■ **TEXT TO READ**
——
Developments and market trends in Asia
Global | Publication | March 2016
Currently, open-ended investment funds may be established in Hong Kong as unit trusts, but not in corporate form due to restrictions on capital reduction under the Companies Ordinance (CO).
The Securities and Futures (Amendment) Bill 2016 (Bill), which was gazetted on January 15, 2016, seeks to amend the Securities and Futures Ordinance (SFO) to introduce an open-ended fund company (OFC) structure in Hong Kong. The Bill provides the framework and enabling provisions for the new OFC structure. Detailed operational and procedural matters will be set out in new subsidiary legislation under the SFO and will be supplemented by rules, codes and guidance to be issued by the Securities and Futures Commission (SFC). The Bill also provides for consequential incidental changes to other Ordinances.
A three-month public consultation on OFCs was held in 2014, the conclusions of which were published by the the Financial Services and the Treasury Bureau (FSTB) on the same day as the Bill (January 15, 2016). The FSTB noted that respondents to the consultation were generally supportive of the introduction of a Hong Kong OFC, with specific comments focussing on technical aspects.
The Bill, which aims to diversify the fund types available in Hong Kong, to expand the existing fund distribution network and to promote fund origination in Hong Kong, will be introduced at the Legislative Council meeting of January 27, 2016.
An OFC is an open-ended collective investment scheme set up in the form of a company, with limited liability and variable share capital, which will have flexibility not enjoyed by companies formed under the CO. Pursuant to the Bill, it will be possible to structure them using an umbrella fund structure so that there could be multiple separate sub-funds each of whose assets are managed in accordance with its own investment objectives and policies and are for the benefit only of that sub-fund rather than the umbrella fund or other sub-funds.
——
■ **RECORDED DATA**
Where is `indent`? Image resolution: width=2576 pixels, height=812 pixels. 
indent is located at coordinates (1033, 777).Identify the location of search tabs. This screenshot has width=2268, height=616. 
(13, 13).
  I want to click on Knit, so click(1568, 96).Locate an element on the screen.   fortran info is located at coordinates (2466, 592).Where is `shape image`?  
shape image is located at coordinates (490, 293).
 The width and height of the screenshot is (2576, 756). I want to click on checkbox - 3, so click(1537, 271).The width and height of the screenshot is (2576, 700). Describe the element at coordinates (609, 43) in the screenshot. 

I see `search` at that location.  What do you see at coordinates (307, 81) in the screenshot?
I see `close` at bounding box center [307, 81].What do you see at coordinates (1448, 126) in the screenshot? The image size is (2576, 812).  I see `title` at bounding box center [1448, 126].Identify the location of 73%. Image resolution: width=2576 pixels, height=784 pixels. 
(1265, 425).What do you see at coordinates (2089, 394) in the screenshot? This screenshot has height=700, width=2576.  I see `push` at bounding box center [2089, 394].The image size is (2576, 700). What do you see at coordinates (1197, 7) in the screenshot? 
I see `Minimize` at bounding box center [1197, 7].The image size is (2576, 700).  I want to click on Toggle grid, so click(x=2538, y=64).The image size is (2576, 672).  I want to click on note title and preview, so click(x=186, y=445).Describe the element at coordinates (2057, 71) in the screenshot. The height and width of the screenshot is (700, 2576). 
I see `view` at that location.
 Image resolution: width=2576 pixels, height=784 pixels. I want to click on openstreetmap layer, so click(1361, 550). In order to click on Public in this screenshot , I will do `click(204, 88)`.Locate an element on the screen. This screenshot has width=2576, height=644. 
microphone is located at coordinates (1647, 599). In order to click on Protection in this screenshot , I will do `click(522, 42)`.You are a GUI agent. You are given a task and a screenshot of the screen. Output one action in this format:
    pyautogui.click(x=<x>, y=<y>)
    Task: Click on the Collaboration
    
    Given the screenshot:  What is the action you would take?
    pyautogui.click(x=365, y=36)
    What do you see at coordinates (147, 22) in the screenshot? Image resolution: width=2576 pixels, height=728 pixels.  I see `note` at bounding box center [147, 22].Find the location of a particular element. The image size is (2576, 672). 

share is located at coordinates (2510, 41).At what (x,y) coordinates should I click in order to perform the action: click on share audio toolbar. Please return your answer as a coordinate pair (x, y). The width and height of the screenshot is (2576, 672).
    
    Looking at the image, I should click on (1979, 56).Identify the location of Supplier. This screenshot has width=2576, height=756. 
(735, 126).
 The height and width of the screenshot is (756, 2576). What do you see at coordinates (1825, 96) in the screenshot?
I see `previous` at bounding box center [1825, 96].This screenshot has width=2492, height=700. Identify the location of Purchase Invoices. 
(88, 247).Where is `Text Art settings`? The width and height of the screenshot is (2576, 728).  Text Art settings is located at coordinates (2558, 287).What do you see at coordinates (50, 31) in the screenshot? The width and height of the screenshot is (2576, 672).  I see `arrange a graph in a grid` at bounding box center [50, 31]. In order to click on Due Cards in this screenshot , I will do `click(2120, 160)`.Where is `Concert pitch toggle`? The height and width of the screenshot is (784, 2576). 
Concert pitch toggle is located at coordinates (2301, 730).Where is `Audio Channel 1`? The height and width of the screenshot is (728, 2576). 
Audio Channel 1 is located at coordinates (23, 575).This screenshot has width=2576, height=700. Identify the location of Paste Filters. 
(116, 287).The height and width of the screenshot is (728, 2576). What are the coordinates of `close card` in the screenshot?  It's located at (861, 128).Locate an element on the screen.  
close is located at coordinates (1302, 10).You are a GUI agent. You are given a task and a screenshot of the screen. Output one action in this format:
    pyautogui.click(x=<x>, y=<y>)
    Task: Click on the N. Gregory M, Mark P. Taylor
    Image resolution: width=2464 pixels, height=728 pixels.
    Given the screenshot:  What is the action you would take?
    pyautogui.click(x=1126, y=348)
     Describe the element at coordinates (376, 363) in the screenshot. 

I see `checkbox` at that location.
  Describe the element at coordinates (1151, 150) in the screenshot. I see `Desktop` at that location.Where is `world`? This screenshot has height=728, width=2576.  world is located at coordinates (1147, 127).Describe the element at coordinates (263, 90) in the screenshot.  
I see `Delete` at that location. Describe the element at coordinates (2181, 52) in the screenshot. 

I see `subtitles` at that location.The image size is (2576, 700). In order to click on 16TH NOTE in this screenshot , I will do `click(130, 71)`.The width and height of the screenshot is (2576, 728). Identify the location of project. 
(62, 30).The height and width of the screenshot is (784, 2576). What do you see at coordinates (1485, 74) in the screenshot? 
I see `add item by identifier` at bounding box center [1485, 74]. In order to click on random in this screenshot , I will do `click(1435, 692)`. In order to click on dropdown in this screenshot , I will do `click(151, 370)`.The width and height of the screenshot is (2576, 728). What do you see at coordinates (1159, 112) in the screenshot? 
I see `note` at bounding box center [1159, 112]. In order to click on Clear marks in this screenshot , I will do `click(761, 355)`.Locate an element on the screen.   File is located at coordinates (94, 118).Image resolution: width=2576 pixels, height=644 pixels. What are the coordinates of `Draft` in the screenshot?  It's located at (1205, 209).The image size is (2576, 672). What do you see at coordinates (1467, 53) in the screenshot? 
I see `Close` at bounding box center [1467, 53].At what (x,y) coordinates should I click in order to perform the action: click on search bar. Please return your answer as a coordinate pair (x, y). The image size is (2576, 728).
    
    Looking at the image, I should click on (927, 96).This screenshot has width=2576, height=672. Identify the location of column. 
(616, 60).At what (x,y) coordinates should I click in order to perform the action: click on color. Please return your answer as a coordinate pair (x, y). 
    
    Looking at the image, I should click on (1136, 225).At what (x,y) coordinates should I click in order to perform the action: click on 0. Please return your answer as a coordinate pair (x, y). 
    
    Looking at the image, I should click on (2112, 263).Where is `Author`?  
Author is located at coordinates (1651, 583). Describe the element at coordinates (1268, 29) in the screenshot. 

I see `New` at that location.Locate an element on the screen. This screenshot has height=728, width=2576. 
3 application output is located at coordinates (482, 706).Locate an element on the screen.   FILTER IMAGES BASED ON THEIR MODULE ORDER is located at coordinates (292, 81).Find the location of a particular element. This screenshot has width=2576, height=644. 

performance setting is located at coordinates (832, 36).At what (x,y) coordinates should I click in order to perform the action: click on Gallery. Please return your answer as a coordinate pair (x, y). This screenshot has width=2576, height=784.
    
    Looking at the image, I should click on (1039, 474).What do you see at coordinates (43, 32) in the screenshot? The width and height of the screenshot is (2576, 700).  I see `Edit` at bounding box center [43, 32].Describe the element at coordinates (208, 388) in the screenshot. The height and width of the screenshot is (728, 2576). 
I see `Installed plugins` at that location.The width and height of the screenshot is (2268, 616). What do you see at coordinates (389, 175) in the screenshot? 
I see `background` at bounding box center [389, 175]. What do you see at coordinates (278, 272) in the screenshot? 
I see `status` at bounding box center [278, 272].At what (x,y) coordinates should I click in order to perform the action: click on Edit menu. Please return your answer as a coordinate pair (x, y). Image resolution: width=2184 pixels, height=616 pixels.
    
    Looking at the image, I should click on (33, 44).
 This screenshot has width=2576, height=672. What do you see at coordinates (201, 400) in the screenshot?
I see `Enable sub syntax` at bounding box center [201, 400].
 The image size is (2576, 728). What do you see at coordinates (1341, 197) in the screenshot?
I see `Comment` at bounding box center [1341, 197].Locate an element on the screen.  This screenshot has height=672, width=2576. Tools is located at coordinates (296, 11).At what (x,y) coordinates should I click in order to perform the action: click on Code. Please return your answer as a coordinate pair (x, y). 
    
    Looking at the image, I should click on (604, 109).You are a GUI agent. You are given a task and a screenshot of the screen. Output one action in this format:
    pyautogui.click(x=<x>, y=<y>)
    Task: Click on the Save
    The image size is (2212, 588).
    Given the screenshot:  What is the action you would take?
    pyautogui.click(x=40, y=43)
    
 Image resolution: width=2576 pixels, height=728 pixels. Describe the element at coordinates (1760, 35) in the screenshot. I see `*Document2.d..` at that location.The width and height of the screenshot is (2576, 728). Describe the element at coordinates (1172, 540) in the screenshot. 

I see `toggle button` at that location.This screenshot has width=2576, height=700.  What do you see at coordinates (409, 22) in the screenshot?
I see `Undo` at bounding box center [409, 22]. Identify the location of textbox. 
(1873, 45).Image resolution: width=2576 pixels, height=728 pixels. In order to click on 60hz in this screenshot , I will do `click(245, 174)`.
——
■ **SET OF TASKS**
A) From the fund company text, return everything from "An OFC is an" down to "or other sub-funds.", word for word.
B) Please mark each statement as yes or no according to the fund company text, quoting the words that decide it: (i) The Bill was gazetted on January 15, 2016. (ii) Open-ended investment funds can currently be set up in Hong Kong in corporate form. (iii) The public consultation on OFCs lasted six months.
The entries are material separate from the fund company text.

■ **TASK-BY-TASK RESULTS**
A)
An OFC is an open-ended collective investment scheme set up in the form of a company, with limited liability and variable share capital, which will have flexibility not enjoyed by companies formed under the CO. Pursuant to the Bill, it will be possible to structure them using an umbrella fund structure so that there could be multiple separate sub-funds each of whose assets are managed in accordance with its own investment objectives and policies and are for the benefit only of that sub-fund rather than the umbrella fund or other sub-funds.

B)
(i) Yes: "which was gazetted on January 15, 2016"
(ii) No: "but not in corporate form"
(iii) No: "A three-month public consultation on OFCs was held in 2014"